THE PROBLEM
Your response must be made up of each line in the data below that contains the string "Given".

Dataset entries
******************************
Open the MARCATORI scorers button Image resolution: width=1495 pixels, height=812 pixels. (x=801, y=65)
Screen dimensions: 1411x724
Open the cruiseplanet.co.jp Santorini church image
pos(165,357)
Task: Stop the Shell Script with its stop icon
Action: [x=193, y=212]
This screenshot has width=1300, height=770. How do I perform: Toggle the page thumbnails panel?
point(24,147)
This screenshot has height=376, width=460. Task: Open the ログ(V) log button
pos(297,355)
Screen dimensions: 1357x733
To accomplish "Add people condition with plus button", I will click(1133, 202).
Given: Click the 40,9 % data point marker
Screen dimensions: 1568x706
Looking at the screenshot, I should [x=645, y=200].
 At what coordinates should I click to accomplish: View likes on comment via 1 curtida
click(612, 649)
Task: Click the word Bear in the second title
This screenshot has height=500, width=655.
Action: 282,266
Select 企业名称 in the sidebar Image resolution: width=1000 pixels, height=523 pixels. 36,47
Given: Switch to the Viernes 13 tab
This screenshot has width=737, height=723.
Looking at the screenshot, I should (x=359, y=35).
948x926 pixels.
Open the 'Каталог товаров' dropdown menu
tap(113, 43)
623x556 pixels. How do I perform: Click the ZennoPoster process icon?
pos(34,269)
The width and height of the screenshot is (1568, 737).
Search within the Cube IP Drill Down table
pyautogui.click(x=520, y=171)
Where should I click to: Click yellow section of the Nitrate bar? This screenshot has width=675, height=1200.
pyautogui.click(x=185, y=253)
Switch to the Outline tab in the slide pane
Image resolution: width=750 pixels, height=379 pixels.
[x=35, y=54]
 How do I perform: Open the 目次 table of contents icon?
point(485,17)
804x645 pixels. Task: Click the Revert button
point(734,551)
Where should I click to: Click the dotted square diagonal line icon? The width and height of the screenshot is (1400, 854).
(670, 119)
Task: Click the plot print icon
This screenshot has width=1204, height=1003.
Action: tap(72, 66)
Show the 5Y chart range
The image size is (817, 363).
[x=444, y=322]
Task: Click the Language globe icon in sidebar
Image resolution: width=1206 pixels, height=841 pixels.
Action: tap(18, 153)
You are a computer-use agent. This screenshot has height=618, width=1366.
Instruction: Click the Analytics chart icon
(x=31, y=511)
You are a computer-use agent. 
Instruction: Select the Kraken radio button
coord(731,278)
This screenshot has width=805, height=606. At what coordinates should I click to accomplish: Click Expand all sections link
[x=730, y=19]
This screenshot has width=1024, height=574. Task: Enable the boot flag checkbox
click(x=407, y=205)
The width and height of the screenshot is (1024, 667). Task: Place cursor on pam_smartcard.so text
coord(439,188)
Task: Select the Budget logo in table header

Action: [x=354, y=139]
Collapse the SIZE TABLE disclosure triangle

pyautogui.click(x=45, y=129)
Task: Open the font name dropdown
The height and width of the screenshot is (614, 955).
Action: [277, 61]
******************************
RESULT OF THE TASK
Given: Click the 40,9 % data point marker
Given: Switch to the Viernes 13 tab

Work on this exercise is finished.